Mrs. Esmeralda continues, “Jorge and I don’t care about material things, believe it or not. We care about hard work. Perla Rubi has told me how hard you work with the school’s soccer team and helping poor kids with Brother Patricio and the …”

“Jiparis,” Emiliano says.

“Jiparis. What a nice person Brother Patricio is, isn’t he?”

“Yes. He’s a good man.”

“We’re always happy to contribute to his causes. Oh, look.” They stop by a small table placed against a wall. On top of it is a vase with black and white designs. “Perla Rubi told me about your Mexican folk art business. How enterprising on your part. I collect folk art too! This is a vase made by the indigenous people of Michoacán. Isn’t it beautiful? Do you work with pottery in your business?” She looks at him expectantly.

“No, pottery like that requires special clay and paints and furnaces. The folk art objects that my kids make are from everyday, easy-to-find, inexpensive materials.”

“Your kids?”

“The younger Jipari kids make things for me to sell.”

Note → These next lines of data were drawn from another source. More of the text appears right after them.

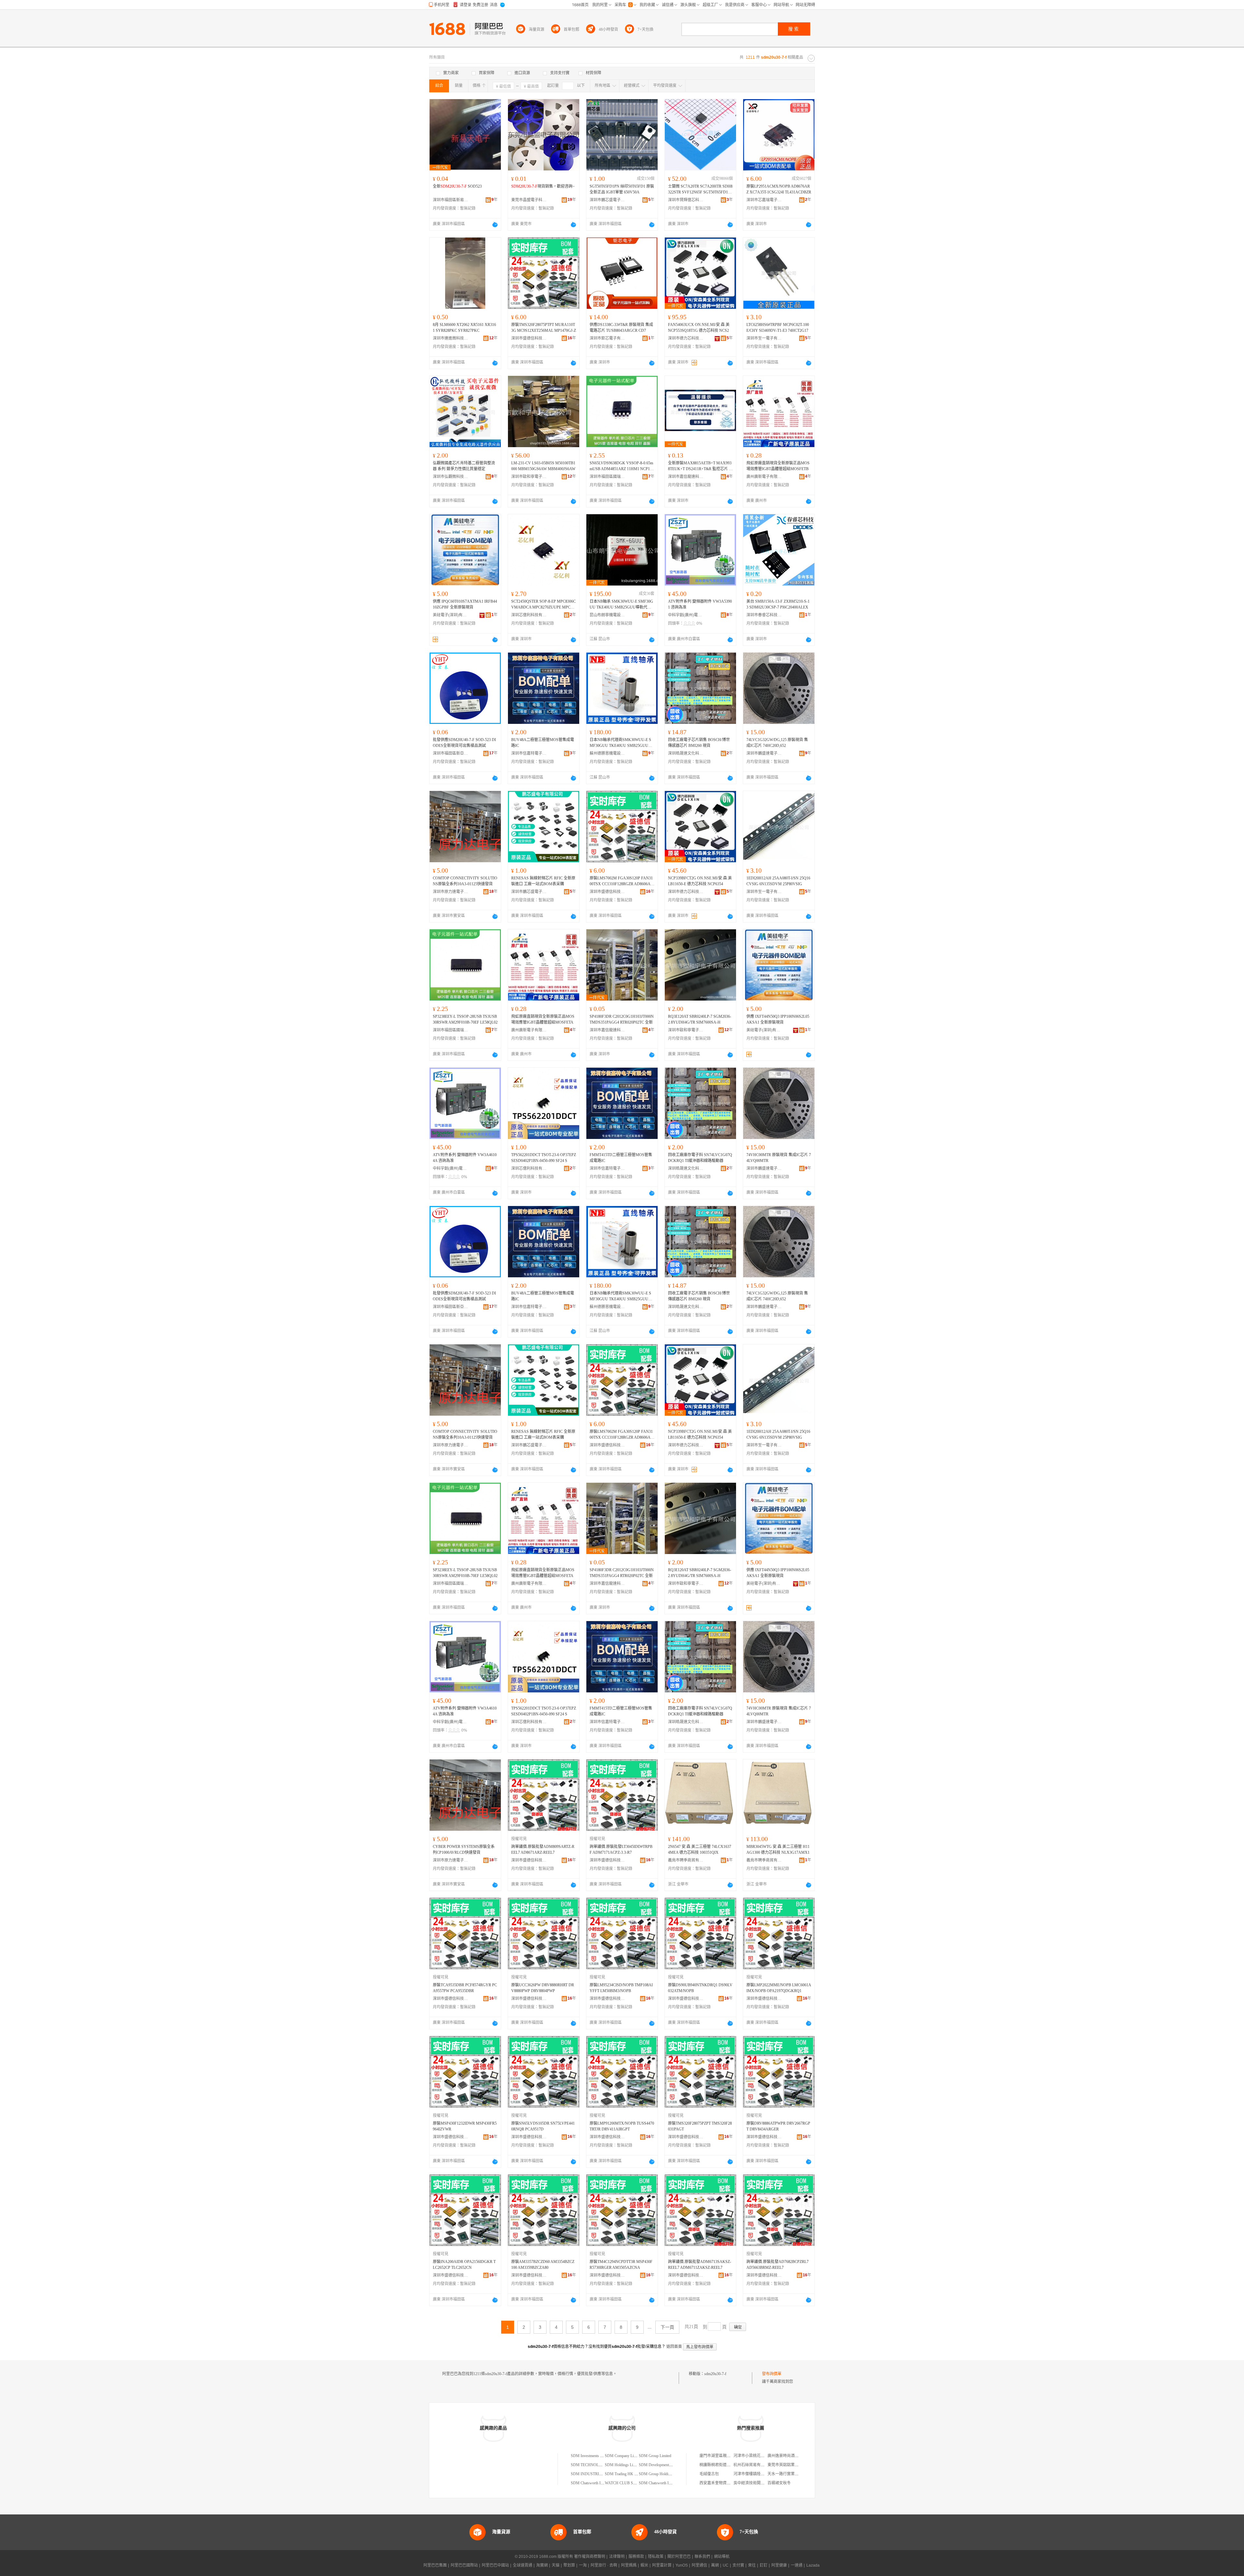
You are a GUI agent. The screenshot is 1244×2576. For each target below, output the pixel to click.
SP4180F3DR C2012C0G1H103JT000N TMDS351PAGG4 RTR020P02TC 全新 (622, 1019)
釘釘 (763, 2565)
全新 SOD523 (457, 186)
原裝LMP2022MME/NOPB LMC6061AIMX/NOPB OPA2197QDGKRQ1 (778, 1988)
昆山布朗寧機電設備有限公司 (607, 615)
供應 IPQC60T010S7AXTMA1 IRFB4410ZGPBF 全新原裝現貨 (465, 604)
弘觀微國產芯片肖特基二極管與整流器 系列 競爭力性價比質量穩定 (464, 466)
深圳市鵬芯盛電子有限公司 (607, 200)
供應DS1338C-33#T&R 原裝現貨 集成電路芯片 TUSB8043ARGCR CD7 (621, 327)
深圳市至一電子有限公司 (764, 338)
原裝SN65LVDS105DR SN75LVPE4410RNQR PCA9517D (543, 2126)
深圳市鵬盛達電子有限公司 (764, 753)
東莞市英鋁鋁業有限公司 (788, 2465)
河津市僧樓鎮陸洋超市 (752, 2474)
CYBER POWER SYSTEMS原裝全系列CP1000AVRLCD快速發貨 (464, 1849)
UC (726, 2565)
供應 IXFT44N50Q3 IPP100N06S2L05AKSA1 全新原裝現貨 (777, 1019)
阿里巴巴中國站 (495, 2565)
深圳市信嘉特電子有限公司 (529, 753)
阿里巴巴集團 (435, 2565)
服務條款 (636, 2556)
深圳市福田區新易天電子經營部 (450, 200)
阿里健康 (779, 2565)
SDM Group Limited (655, 2456)
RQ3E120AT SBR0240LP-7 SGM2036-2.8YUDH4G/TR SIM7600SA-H (699, 1019)
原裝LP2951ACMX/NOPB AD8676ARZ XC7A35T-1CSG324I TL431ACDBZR (778, 189)
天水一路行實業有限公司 (788, 2474)
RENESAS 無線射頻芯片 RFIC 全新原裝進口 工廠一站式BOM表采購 (543, 881)
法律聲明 (617, 2556)
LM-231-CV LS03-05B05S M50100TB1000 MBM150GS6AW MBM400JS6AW (543, 466)
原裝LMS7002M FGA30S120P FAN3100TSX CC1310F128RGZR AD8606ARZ (621, 881)
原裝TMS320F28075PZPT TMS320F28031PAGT (700, 2126)
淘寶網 (542, 2565)
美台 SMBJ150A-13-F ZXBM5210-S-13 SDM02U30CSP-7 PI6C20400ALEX (778, 604)
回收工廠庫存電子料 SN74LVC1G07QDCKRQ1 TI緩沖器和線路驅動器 (700, 1158)
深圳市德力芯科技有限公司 (686, 338)
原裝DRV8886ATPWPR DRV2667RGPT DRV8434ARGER (778, 2126)
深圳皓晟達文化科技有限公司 (686, 753)
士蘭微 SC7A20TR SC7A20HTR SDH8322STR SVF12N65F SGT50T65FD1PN (700, 189)
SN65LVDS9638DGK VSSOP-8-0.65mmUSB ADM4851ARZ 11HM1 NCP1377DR (622, 466)
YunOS (681, 2565)
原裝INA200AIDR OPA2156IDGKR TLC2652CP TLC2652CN (464, 2264)
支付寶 (738, 2565)
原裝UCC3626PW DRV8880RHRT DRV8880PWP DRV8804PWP (542, 1988)
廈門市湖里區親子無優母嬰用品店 (728, 2456)
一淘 (583, 2565)
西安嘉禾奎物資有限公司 (720, 2483)
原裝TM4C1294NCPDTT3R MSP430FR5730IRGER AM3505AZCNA (621, 2264)
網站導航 (722, 2556)
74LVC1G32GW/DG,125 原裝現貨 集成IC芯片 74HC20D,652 (777, 742)
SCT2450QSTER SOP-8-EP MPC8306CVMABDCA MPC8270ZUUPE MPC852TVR (543, 604)
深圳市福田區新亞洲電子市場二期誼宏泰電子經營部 (450, 753)
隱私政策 (655, 2556)
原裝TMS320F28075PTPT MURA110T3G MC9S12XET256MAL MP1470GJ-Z (543, 327)
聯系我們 (702, 2556)
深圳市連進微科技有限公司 (450, 338)
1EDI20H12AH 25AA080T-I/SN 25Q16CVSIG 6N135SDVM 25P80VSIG (778, 881)
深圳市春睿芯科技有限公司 (764, 615)
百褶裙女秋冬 (779, 2483)
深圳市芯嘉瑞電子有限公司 (764, 200)
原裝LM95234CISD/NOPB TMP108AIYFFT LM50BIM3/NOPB (621, 1988)
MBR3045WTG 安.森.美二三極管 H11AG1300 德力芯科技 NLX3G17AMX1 (778, 1849)
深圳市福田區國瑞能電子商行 (607, 476)
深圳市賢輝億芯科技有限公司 (686, 200)
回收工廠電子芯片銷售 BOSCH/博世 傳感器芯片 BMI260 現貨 (699, 742)
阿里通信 (699, 2565)
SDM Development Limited (660, 2465)
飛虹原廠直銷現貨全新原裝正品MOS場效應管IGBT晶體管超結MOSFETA (542, 1019)
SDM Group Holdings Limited (662, 2474)
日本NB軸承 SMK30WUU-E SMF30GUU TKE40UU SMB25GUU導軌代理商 (621, 604)
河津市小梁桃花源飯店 (752, 2456)
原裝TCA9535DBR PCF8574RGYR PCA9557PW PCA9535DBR (465, 1988)
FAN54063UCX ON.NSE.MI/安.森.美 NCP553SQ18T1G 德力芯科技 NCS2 (699, 327)
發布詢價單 (771, 2374)
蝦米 (644, 2565)
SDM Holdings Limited (623, 2465)
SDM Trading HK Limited (625, 2474)
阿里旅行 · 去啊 (604, 2565)
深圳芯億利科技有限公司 (529, 615)
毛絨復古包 (709, 2474)
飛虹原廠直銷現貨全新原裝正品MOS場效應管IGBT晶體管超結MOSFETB (778, 466)
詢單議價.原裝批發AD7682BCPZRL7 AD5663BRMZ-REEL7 (777, 2264)
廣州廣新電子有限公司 (764, 476)
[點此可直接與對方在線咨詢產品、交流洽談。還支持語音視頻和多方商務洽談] (495, 224)
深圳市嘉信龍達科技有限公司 (686, 476)
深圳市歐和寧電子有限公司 (529, 476)
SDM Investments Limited (591, 2456)
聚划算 (569, 2565)
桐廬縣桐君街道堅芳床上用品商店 (728, 2465)
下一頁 (667, 2327)
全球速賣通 (522, 2565)
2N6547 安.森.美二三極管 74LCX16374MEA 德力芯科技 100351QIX (699, 1849)
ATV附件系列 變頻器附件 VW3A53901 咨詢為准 (700, 604)
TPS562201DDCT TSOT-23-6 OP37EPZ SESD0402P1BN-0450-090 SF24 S (543, 1158)
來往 (752, 2565)
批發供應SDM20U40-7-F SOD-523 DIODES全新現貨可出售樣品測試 (464, 742)
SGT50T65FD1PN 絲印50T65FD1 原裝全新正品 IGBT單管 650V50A (622, 189)
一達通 (796, 2565)
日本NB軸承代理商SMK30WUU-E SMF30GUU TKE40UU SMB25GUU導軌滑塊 (621, 742)
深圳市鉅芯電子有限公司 (607, 338)
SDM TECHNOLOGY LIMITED (597, 2465)
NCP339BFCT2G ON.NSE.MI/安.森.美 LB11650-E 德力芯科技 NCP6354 (700, 881)
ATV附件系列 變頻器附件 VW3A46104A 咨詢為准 (465, 1158)
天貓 (555, 2565)
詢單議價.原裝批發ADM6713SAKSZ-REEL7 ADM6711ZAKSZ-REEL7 (699, 2264)
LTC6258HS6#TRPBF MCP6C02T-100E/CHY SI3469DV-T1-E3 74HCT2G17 (777, 327)
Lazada (813, 2565)
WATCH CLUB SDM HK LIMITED (634, 2483)
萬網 (715, 2565)
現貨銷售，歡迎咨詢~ (543, 186)
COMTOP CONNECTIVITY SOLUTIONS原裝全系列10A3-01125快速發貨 (465, 881)
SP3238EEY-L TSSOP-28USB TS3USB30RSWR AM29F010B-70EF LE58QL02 (465, 1019)
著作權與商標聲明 (589, 2556)
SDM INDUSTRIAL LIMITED (596, 2474)
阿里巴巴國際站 (464, 2565)
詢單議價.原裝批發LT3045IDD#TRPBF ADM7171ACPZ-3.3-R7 (621, 1849)
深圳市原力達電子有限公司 (450, 891)
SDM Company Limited (623, 2456)
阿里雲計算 (662, 2565)
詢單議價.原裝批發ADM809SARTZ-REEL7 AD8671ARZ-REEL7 (542, 1849)
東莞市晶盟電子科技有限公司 (529, 200)
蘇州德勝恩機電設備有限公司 (607, 753)
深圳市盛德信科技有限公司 (529, 338)
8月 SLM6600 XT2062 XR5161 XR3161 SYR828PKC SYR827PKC (464, 327)
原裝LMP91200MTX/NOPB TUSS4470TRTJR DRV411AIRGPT (622, 2126)
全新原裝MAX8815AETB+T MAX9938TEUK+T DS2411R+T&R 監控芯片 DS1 (700, 466)
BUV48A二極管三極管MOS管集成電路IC (542, 742)
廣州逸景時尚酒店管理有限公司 (794, 2456)
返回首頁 (674, 2346)
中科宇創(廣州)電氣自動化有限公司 (686, 615)
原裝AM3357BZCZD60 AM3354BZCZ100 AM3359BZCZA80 (542, 2264)
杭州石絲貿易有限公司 (752, 2465)
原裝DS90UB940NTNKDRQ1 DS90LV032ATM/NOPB (700, 1988)
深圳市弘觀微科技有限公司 (450, 476)
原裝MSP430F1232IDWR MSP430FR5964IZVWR (465, 2126)
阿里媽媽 (629, 2565)
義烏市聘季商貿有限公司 (686, 1860)
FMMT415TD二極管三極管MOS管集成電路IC (621, 1158)
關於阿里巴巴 (679, 2556)
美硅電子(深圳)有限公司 (450, 615)
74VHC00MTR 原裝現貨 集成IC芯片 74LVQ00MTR (778, 1158)
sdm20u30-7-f (715, 2374)
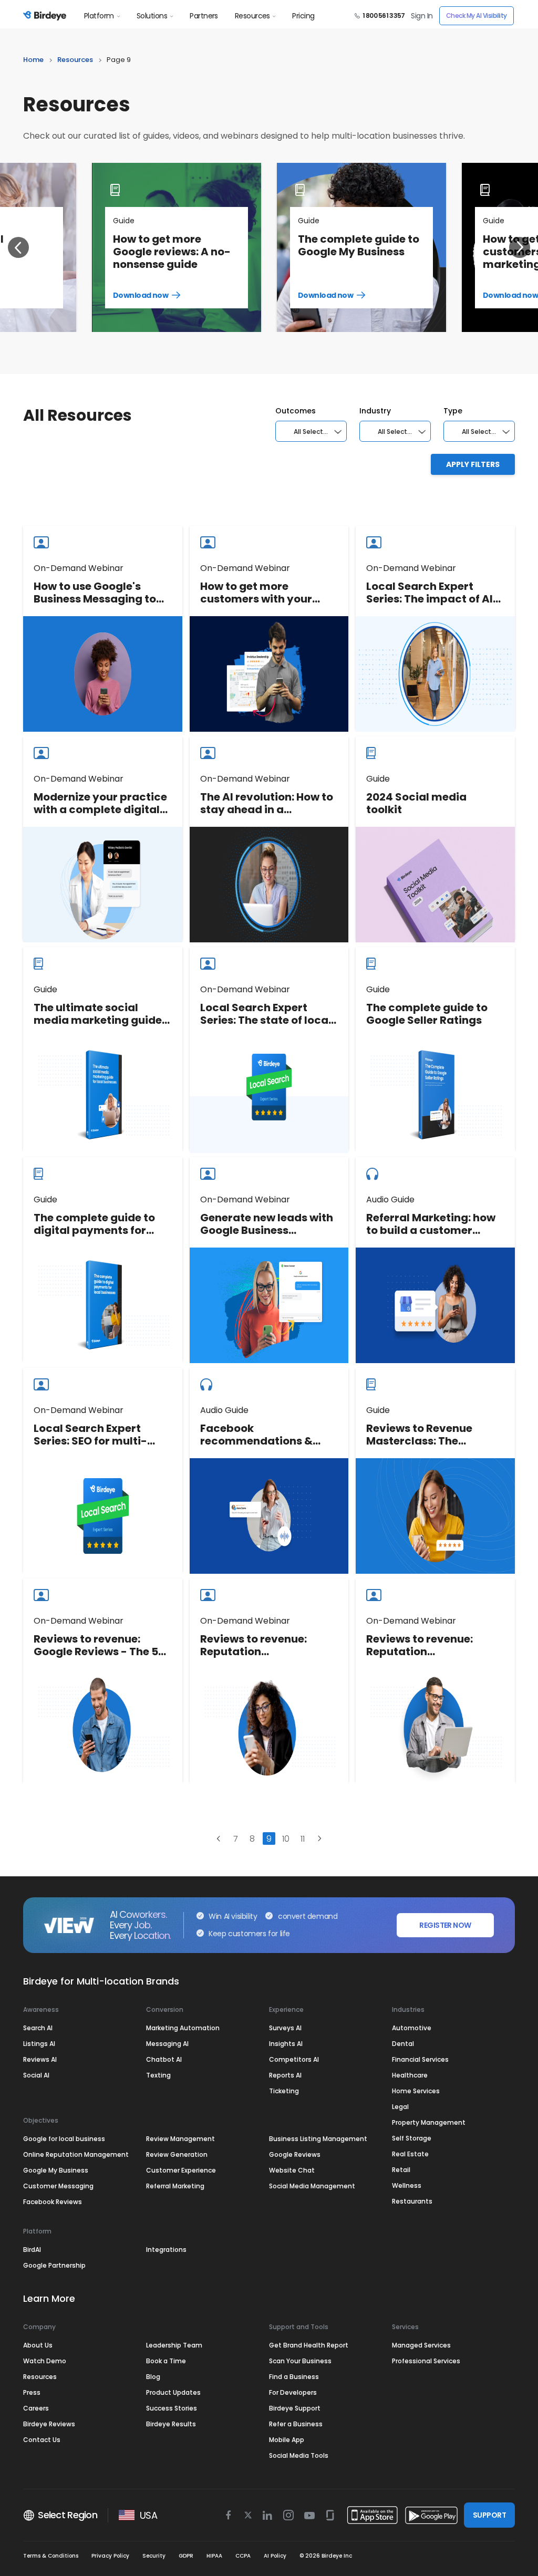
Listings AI (39, 2043)
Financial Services (420, 2059)
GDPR (186, 2556)
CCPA (243, 2556)
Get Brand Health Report (308, 2345)
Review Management (180, 2138)
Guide (123, 220)
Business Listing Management (318, 2138)
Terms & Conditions (50, 2556)
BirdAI (32, 2249)
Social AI (36, 2075)
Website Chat (292, 2170)
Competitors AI (294, 2059)
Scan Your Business (300, 2360)
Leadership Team (174, 2345)
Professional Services (426, 2360)
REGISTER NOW (445, 1925)
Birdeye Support (294, 2408)
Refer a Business (296, 2423)
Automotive (411, 2027)
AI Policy (275, 2556)
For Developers (293, 2392)
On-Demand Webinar (78, 568)
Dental (403, 2043)
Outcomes (295, 411)
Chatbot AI (164, 2059)
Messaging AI (167, 2043)
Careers (36, 2408)
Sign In (421, 15)
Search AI (38, 2027)
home (33, 60)
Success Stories (171, 2408)
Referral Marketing (175, 2186)
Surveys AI (285, 2027)
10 (285, 1839)
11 (303, 1839)
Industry (375, 411)
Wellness (406, 2185)
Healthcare (410, 2075)
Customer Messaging (58, 2186)
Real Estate (410, 2153)
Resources (252, 15)
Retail (401, 2169)
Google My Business (55, 2170)
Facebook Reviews (52, 2201)
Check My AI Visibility (476, 15)
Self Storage (411, 2138)
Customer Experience (181, 2170)
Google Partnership (54, 2265)
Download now (156, 295)
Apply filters (473, 464)
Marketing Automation (183, 2027)
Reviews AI (40, 2059)
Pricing (303, 15)
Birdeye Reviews (49, 2423)
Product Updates (173, 2392)
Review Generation (177, 2154)
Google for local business (64, 2138)
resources (75, 60)
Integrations (166, 2249)
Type (452, 411)
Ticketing (284, 2090)
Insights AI (286, 2043)
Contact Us (41, 2439)
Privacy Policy (110, 2556)
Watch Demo (44, 2360)
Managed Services (421, 2345)
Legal (400, 2106)
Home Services (416, 2090)
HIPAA (214, 2556)
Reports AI (285, 2075)
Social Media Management (312, 2186)
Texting (158, 2075)
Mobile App (286, 2439)
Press (31, 2392)
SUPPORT (489, 2515)
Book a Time (166, 2360)
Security (153, 2556)
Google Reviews (294, 2154)
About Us (38, 2345)
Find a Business (294, 2376)
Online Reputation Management (76, 2154)
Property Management (428, 2122)
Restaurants (412, 2201)
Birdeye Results (171, 2423)
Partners (204, 15)
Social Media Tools (298, 2455)
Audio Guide (390, 1199)
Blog (153, 2376)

She smiles. “That’s sweet.”

Mrs. Esmeralda starts walking and Emiliano follows her. Javier and Memo and the other Jiparis are his kids, kind of. He got them interested in creating things once he saw they had the patience and attention to detail needed to be good craftsmen. He gives them money for materials when they don’t have any. He sells their work at the best price he can get. He gets a fair fee for what he does. He never thought of the arrangement as “sweet.”

Emiliano thinks of the miniature piñatas that Javier makes. If he accepts Mr. Reyes’s offer, he’ll need to convince Javier to load the piñatas. Javier’s family is barely surviving. The money that they make from the loaded piñatas would make their lives so much more comfortable.

They turn left at the top of the stairs and stop in front of the first closed door. Mrs. Esmeralda raps on it gently.

“Come in,” a man’s voice says. It is difficult to determine whether it is welcoming or not.

“Don’t let him intimidate you,” Mrs. Esmeralda whispers to Emiliano. “Sometimes he interrogates people like the lawyer he is. If he asks you a question you don’t feel like answering, just say, ‘That’s a very good question. I’ll have to think about that.’ It’s what Perla Rubi and I do.” She winks and then opens the door for him to go in alone.